Dataset extract =
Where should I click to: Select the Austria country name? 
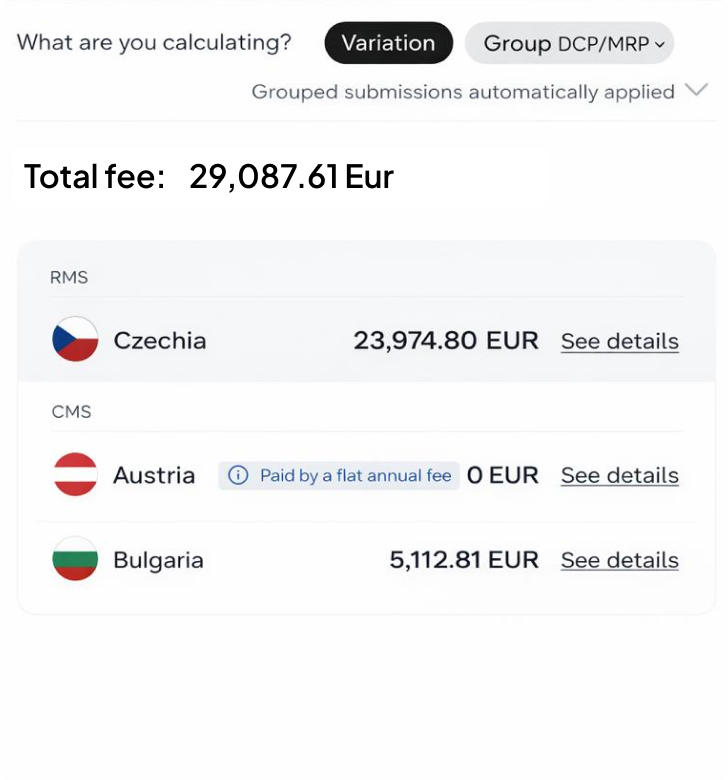point(154,475)

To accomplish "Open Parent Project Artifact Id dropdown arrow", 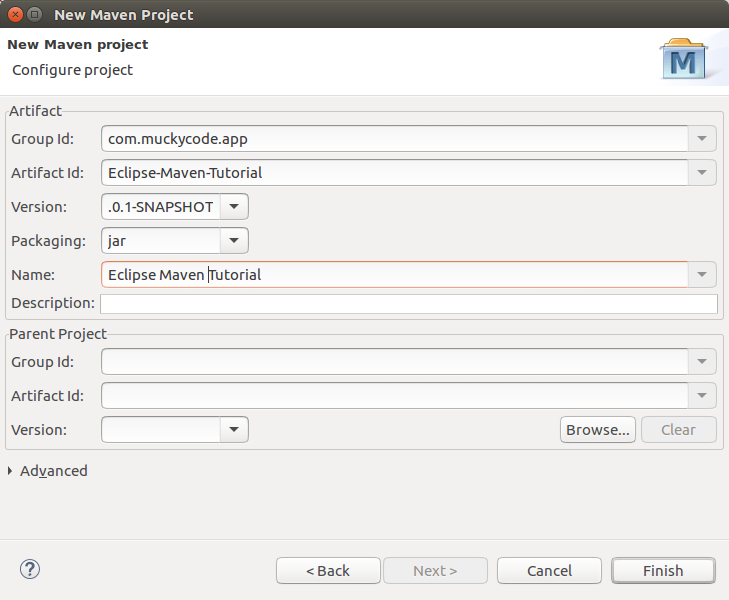I will click(x=702, y=396).
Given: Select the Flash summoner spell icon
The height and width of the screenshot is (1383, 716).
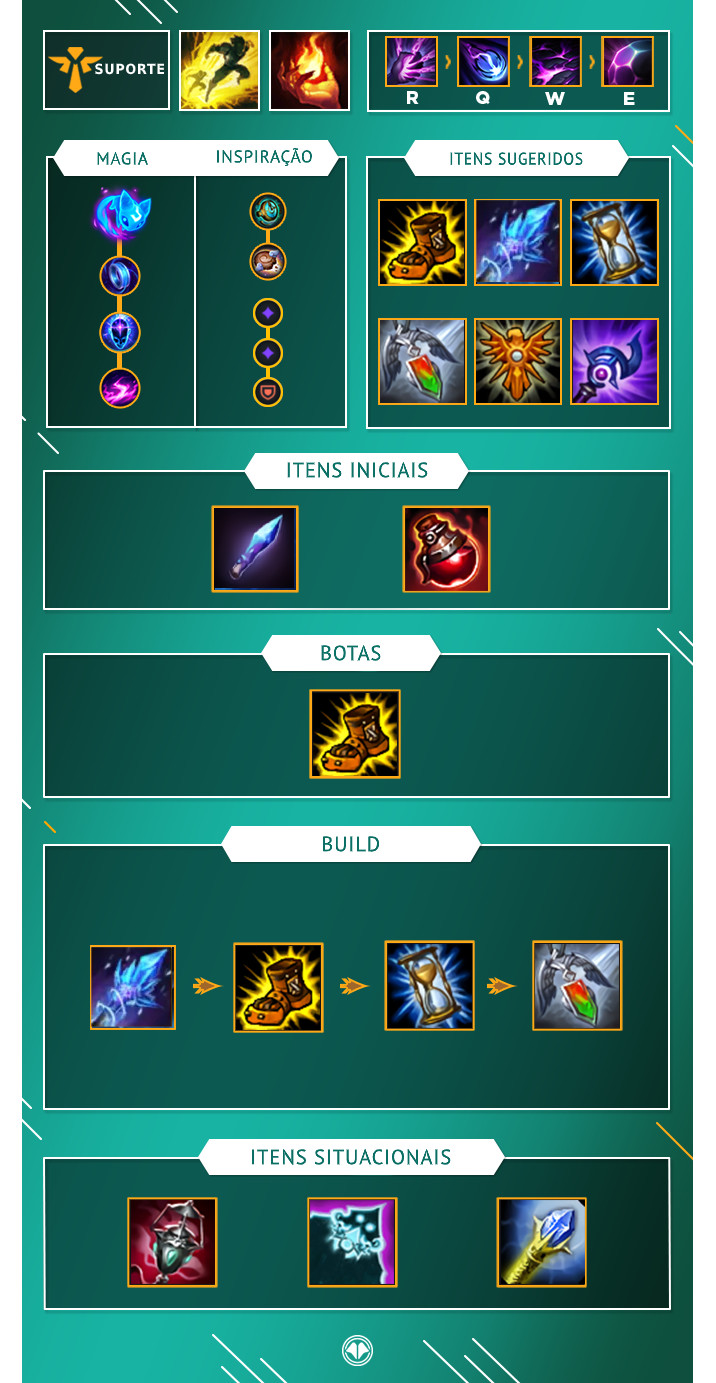Looking at the screenshot, I should pos(219,70).
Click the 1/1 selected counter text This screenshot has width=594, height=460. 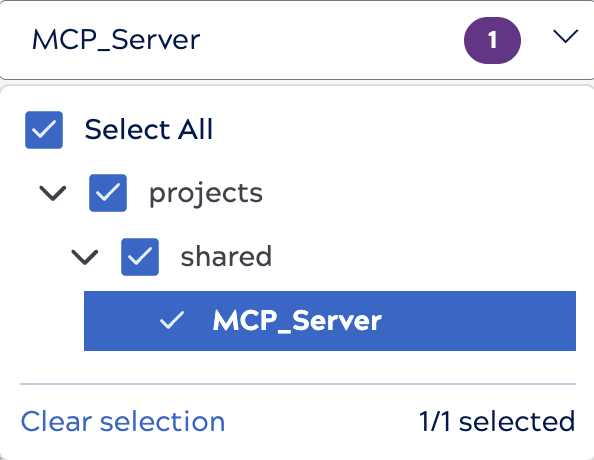pyautogui.click(x=497, y=421)
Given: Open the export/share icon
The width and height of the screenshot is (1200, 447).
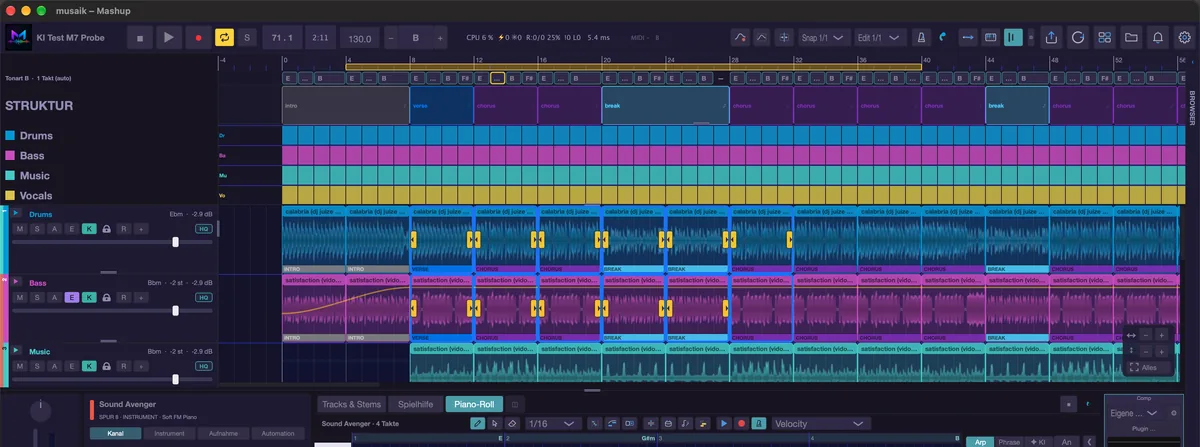Looking at the screenshot, I should (1051, 38).
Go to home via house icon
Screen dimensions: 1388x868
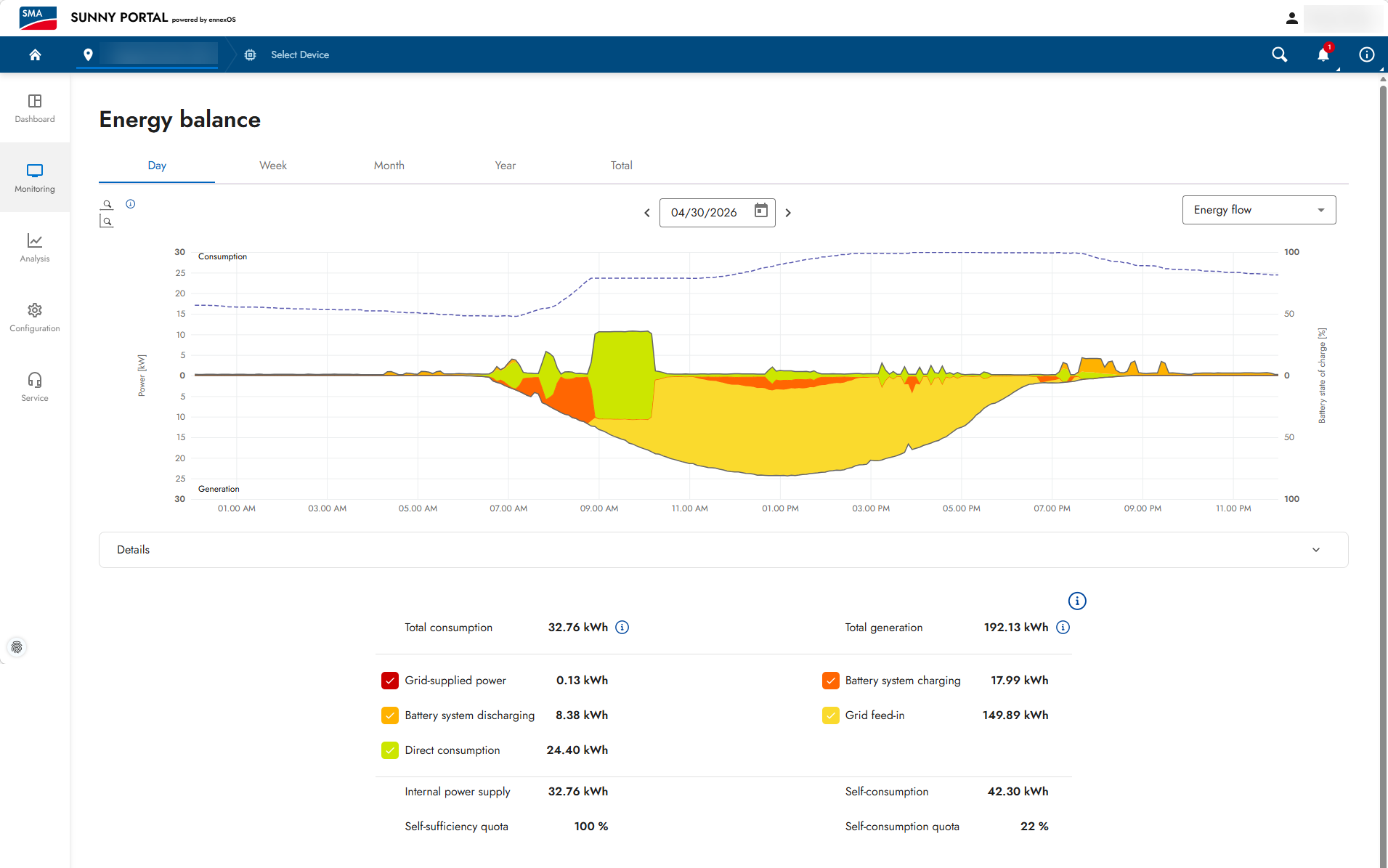35,54
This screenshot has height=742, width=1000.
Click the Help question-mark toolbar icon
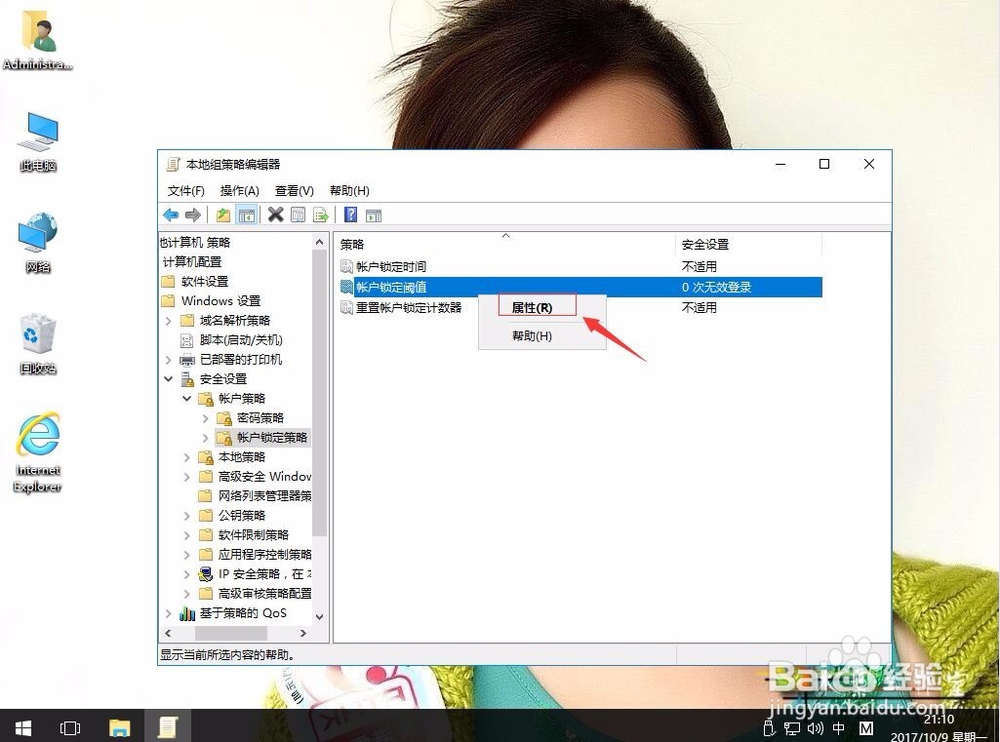[351, 214]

Task directions =
In the records above, find each line with the word "Given" and copy it out.

Written response =
Given: Select the Flash summoner spell icon
Given: Open the export/share icon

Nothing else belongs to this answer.